▸ **Objetivo da tarefa**
Segundo o excerto selecionado, em que dia foi intentada a ação de revisão de sentença?

▸ **Excerto selecionado**
● ● ●

Acórdão nº 05B1067 de Supremo Tribunal de Justiça (Portugal), 27 de Abril de 2005 (caso NULL)

Magistrado ResponsávelSALVADOR DA COSTA
Data da Resolução27 de Abril de 2005
EmissorSupremo Tribunal de Justiça (Portugal)

Acordam no Supremo Tribunal de Justiça I "A" intentou, no dia 20 de Junho de 2003, contra B, acção declarativa de revisão de sentença homologatória da delegação do exercício do poder paternal relativamente a C e D proferida, no dia 14 de Dezembro de 2000, pelo tribunal da comarca de Santa Catarina, República de Cabo Verde.

Foi-lhe concedido o apoio judiciário nas modalidades de dispensa de pagamento de taxa de justiça e demais encargos com o processo e de nomeação e pagamento de honorários de patrono - a advogada E.

● ● ●

▸ **Dados armazenados**
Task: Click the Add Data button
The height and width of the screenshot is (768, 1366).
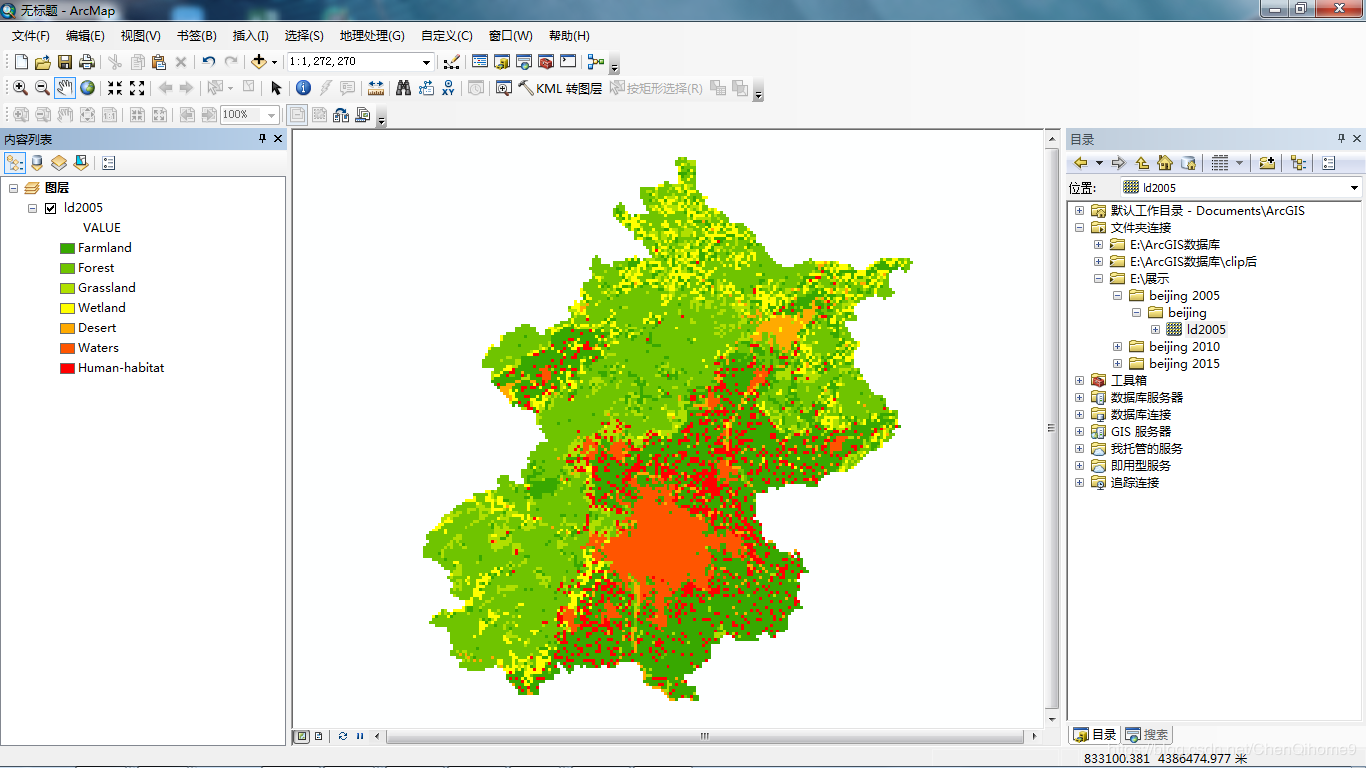Action: pos(259,62)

● ● ●

▸ **Resposta esperada**
No dia 20 de junho de 2003.